Work to be completed: Starting at the line that contains "The height and", write out every line to the end of the records below exactly, and leave out the pictures.

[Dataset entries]
-------------------------

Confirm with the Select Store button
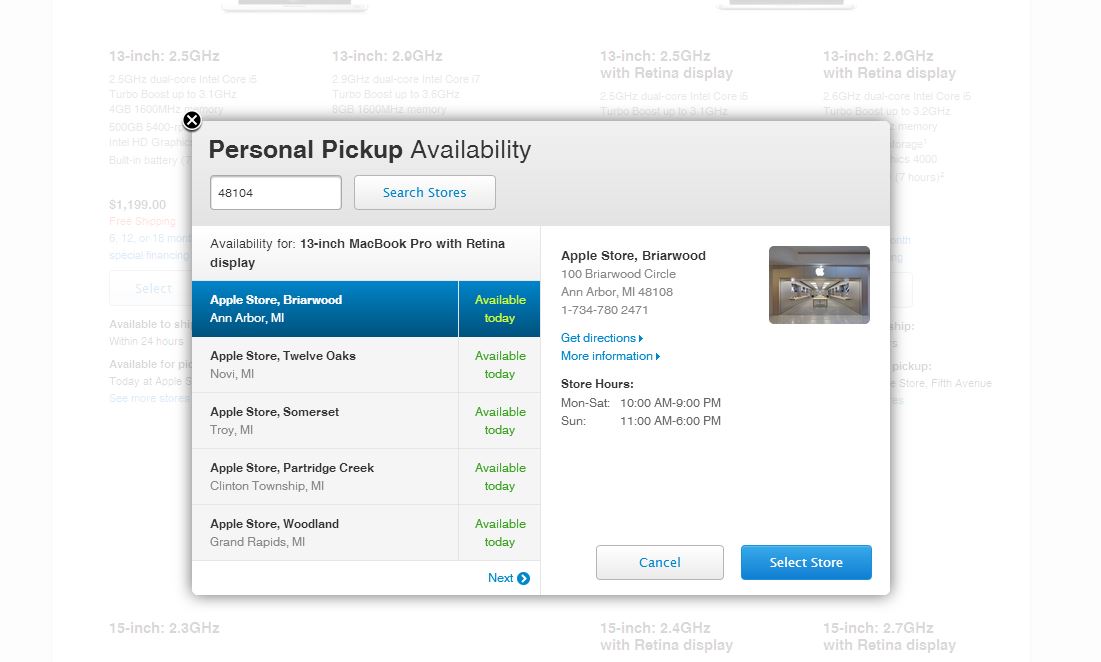Viewport: 1101px width, 662px height. (806, 562)

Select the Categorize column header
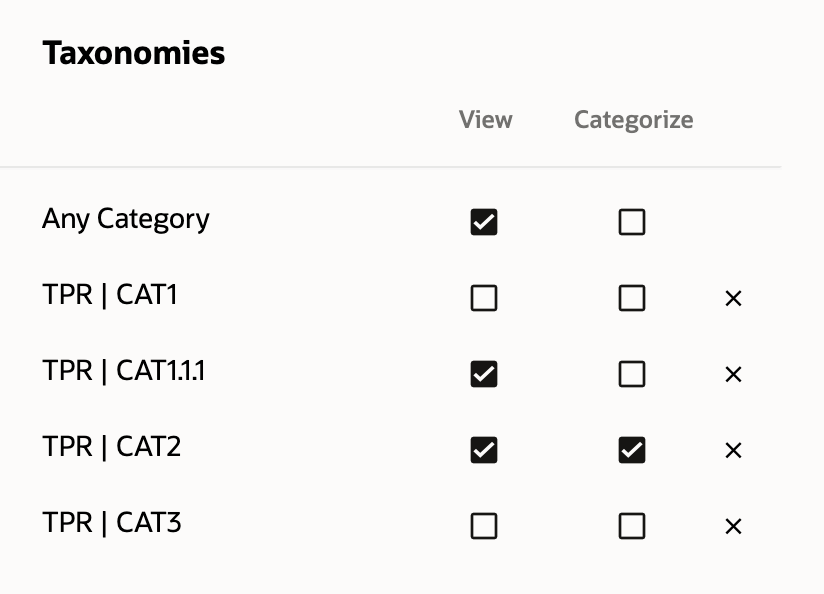click(633, 119)
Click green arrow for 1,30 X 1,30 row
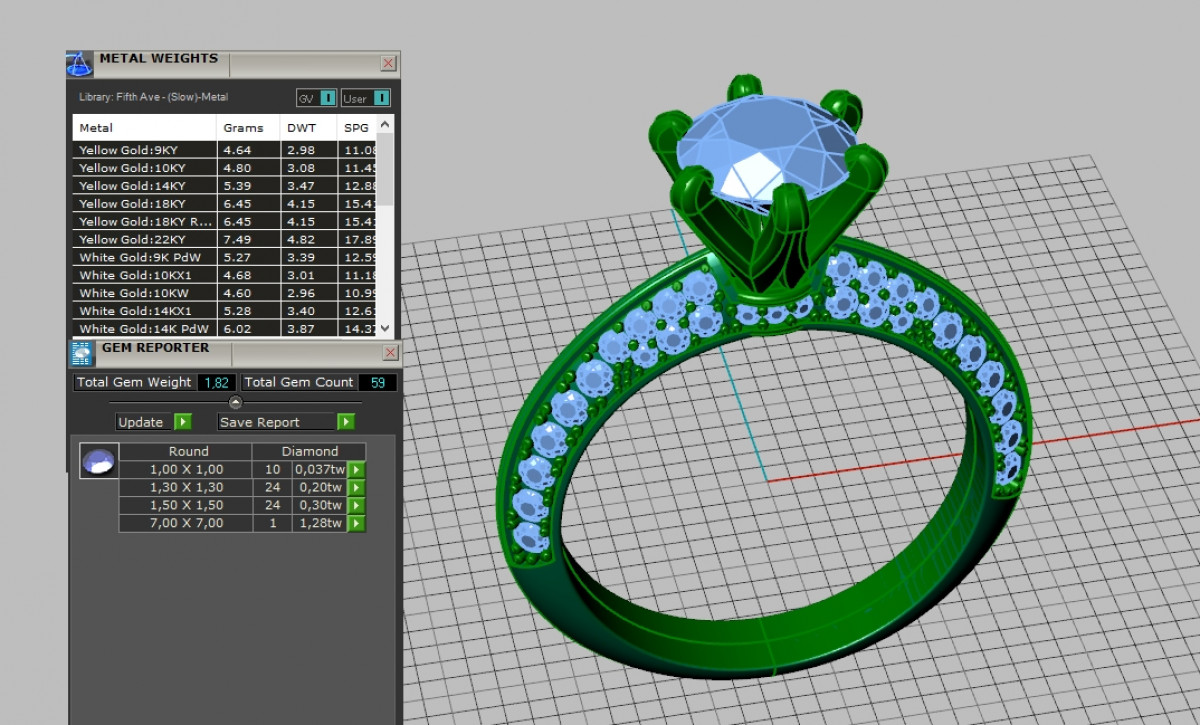1200x725 pixels. (356, 488)
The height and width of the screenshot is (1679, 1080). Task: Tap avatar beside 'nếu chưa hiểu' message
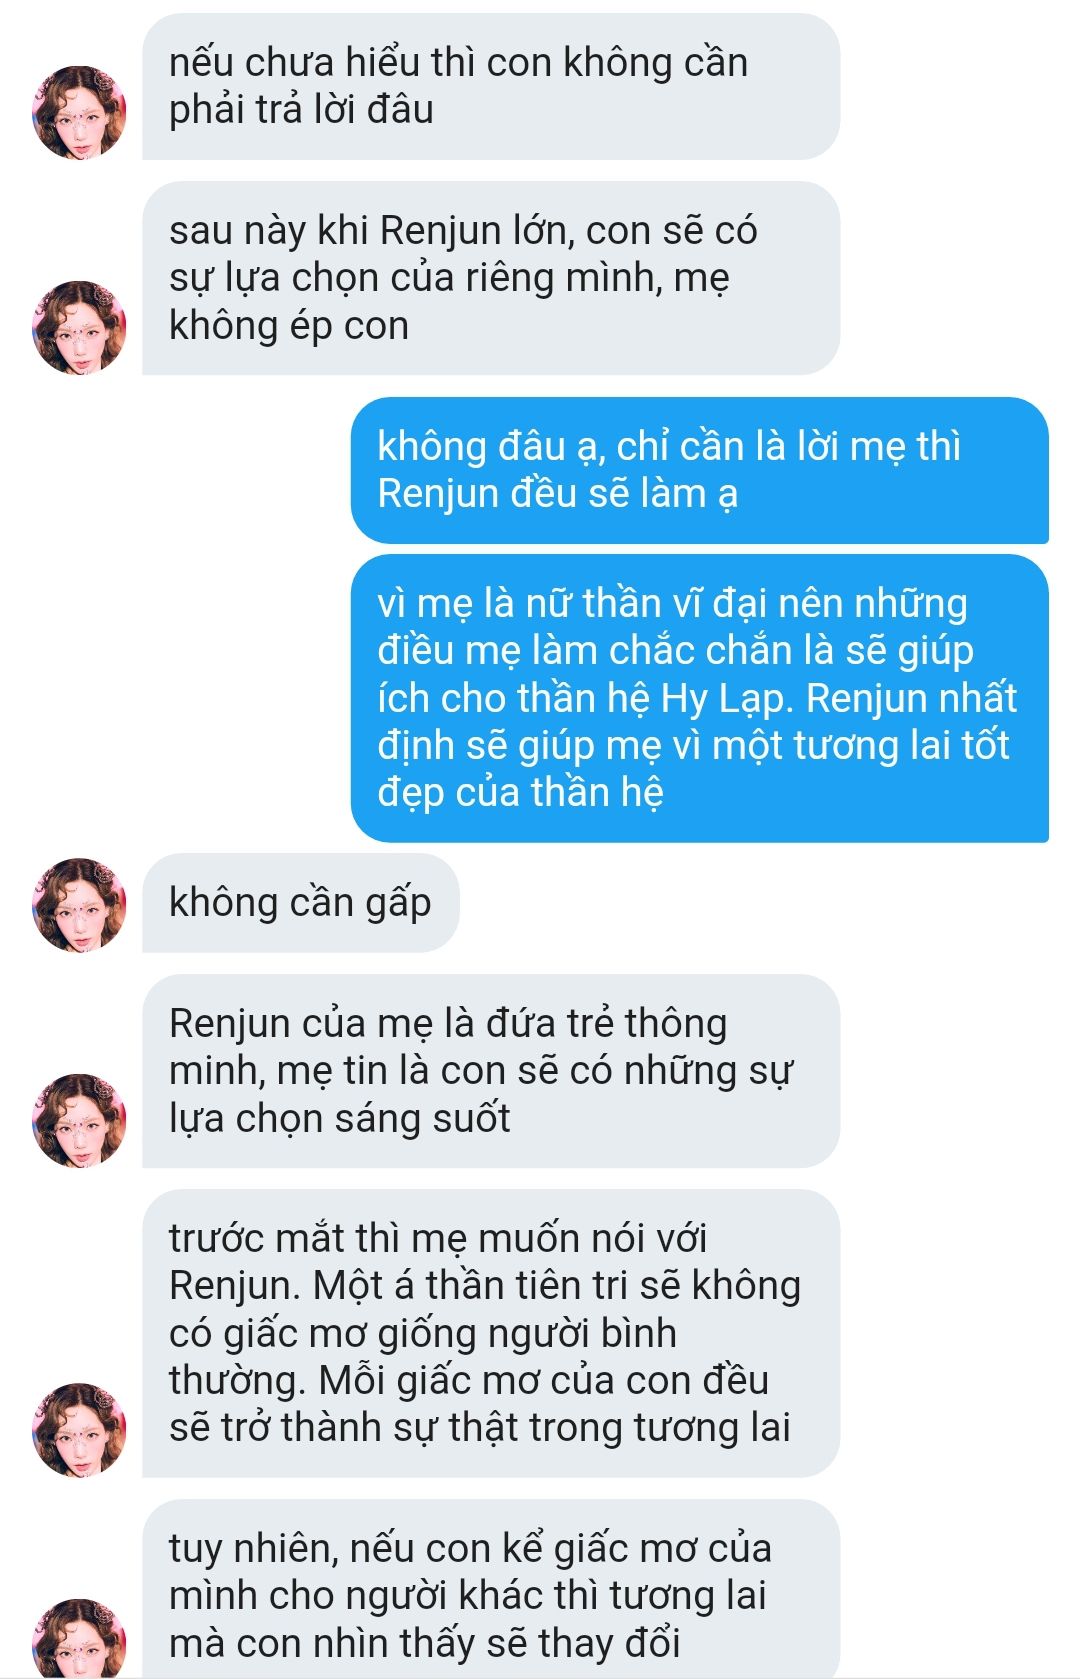80,112
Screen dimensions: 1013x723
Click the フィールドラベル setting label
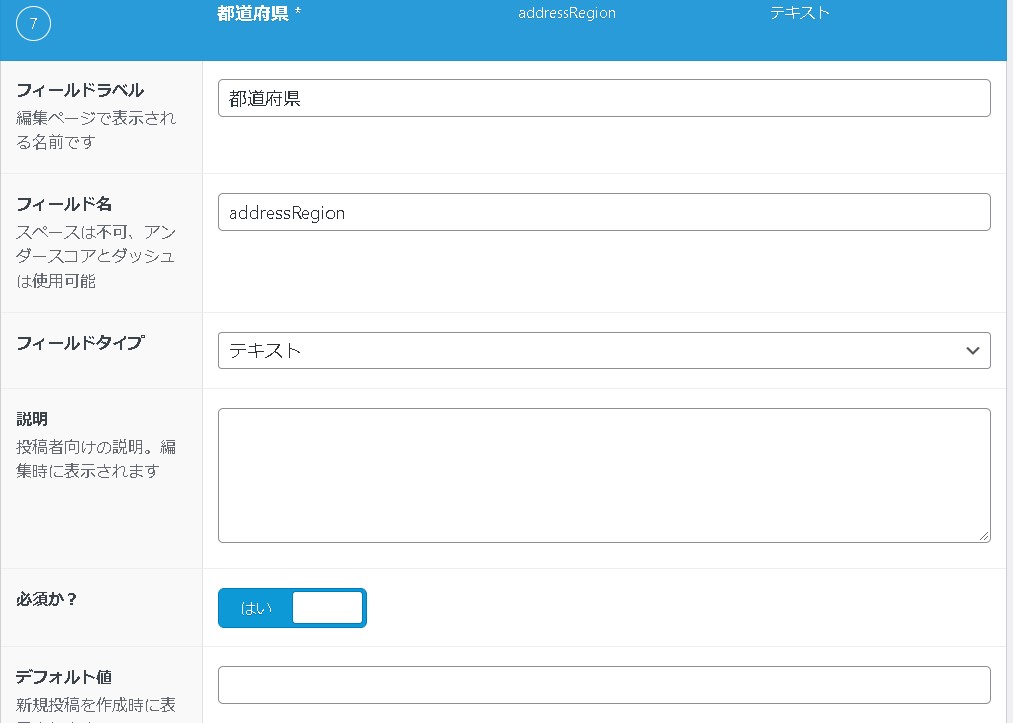80,91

-------------------------

Answer section:
The height and width of the screenshot is (1679, 1080). Task: Tap avatar beside 'nếu chưa hiểu' message
80,112
Screen dimensions: 1013x723
Click the フィールドラベル setting label
80,91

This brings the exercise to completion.